# Shave Plate Missing Bolt Holes in Housing



## TomMsp (10 mo ago)

I have a Troy Bilt 2410. I discovered the hard way that my Shave Plate should have been replaced sooner. While snow throwing some wet, heavy snow it came loose and went into the auger. I cut it off to get it out of the auger and then I discovered it damaged the auger drive gear too. 

I got a new Shave Plate but the bolt holes to attach it to the show thrower housing have worn away -- see attached picture. I can bolt it to the side skid plates -- but is that enough? Any ideas/suggestions?


----------



## Toro-8-2-4 (Dec 28, 2013)

In the past I have welded a backing plate on or used mending plates from the hardware store with nuts and bolts. You have to bend it to fit the profile of the bucket.









Everbilt 8 in. Galvanized Mending Plate 31970 - The Home Depot


The Everbilt 8 in. Mending Plate is ideal reinforcement for flat surface joints, seams or cracks. Countersunk design allows screws to sit flush with material. Easy to install.



www.homedepot.com


----------



## dr bob (Dec 12, 2015)

Welcome to Snowblowerforum!

Your skid shoe adjustment should have the scraper bar 1/8 to 3/16" off the driveway surface. Many of us use paint stir sticks as handy gauges. That eliminates most of the wear on the scraper bar, and at least in my case it saves damage to the paving stone driveway. I do the checking/adjusting very regularly, on the flat garage floor.

I let my skids shoes wear a lot when I first got the machine, and my scraper looked a lot like yours. I got replacements, and installed the new one on top but moved the old worn one to the bottom, sandwiching the bucket metal between the two. The old bar serves the same purpose that Toro-8-2-4 might use that mending plate for. New bolts were needed, since as you report they are pretty worn from dragging on the pavement.
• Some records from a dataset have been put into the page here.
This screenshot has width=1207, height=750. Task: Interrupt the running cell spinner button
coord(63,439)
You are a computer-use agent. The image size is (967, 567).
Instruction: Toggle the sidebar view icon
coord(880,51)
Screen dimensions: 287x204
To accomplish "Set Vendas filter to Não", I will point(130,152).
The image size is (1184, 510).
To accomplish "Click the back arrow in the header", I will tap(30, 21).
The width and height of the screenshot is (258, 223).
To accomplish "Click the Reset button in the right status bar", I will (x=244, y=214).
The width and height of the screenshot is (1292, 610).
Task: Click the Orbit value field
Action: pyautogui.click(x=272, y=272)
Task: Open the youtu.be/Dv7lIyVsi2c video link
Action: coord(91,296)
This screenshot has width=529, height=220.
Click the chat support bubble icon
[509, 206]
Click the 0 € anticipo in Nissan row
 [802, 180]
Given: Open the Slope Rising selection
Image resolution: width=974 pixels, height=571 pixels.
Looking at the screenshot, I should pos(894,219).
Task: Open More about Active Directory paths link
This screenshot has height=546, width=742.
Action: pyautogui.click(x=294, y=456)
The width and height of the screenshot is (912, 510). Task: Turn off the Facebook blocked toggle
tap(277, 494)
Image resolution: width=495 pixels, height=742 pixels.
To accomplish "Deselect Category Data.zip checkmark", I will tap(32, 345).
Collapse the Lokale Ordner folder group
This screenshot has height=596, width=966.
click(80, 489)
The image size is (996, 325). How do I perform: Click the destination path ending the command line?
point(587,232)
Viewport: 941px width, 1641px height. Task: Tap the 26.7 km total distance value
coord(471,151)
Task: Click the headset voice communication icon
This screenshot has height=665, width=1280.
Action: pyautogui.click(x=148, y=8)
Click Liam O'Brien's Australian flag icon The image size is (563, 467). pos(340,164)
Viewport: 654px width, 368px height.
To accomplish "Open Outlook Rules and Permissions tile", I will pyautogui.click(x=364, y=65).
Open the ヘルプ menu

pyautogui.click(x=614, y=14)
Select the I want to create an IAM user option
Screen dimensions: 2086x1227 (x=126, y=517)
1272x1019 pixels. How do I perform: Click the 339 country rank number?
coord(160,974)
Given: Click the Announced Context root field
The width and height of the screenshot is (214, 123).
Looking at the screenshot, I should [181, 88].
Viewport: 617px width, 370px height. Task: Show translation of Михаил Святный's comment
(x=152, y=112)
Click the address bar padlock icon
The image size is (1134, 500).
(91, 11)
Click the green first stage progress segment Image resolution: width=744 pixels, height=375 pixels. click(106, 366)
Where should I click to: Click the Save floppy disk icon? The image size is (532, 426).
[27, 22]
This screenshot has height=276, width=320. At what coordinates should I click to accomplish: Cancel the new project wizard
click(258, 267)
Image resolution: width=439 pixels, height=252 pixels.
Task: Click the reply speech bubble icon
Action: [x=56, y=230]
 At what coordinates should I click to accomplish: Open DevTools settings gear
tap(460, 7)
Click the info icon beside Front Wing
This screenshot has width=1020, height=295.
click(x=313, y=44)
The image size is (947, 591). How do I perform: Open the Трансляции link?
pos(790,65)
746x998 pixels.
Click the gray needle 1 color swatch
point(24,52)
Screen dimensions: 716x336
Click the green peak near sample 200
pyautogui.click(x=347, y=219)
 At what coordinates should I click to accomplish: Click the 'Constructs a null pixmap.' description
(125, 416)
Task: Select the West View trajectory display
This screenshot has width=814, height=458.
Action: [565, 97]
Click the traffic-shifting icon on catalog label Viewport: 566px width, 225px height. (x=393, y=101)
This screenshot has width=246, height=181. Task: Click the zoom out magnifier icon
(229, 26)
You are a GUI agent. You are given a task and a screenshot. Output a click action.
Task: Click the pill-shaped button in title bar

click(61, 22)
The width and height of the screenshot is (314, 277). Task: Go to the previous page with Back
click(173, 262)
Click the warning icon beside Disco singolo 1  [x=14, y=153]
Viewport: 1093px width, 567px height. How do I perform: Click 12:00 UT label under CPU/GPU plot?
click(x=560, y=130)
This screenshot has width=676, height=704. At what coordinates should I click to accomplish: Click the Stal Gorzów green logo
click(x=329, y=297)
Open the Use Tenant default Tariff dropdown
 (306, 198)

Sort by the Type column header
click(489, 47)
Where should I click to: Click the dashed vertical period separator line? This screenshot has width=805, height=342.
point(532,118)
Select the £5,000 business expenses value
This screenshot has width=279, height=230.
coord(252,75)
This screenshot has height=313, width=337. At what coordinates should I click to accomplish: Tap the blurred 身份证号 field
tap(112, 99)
The parts list for mine spec's 5/16"x5/8" carriage bolts in grade 8. Finding those locally was impossible, plus the added scraper thickness demanded 3/4" long carriage bolts anyway. I bought regular grade-5's and a box of flanged nuts and it's been fine. Double-check the old bolts diameter, as I think others have said that theirs uses different diameters. Keep the skid shoes adjusted correctly, and you'll not be dragging the scraper or the bolts/nuts much on pavement in normal practice. I still see the ends of the bolts wear some, but not nearly the same as what I saw the first time around.

HTH!


----------



## Toro-8-2-4 (Dec 28, 2013)

Dr, Bob makes a good point about setting up the skid shoes and checking the clearance from time to time as they are a wear item. For me I used stainless steel caragige bolts with stainless lock nuts. I also found it very Hard to find in the 5/8 length in any hardware store. St.Stl. has about the same strength as a grade 5 bolt. I ended up ordering from my local Fastenall. It is not real critical. For all practical purposes you can use other types of hardware. If you just want to get it togeather fast for the next few weeks of potential snow and then get better hardware for it later when the weather is nicer,I would understand that.


----------



## dr bob (Dec 12, 2015)

Looking a little closer at your picture... Ouch! Combination of wear and corrosion have chewed up the bottom of that bucket pretty well. Were it mine, I'd be at Home Depot in their metals-materials bin, looking for the 2-3" wide steel strip they sell in a length long enough to cover the full width plus the bent end flanges. Mark and drill the new piece, either as a whole replacement of the original (3" wide piece), or as a repair piece (2" wide) to which you can then fasten your new scraper. Don't be afraid to go thicker on the new material, as it's going to need to be strong enough on its own to both do the scraping but also to support the damaged bucket. the good news, if there is much, is that the new bolts will be higher up and won't drag anymore.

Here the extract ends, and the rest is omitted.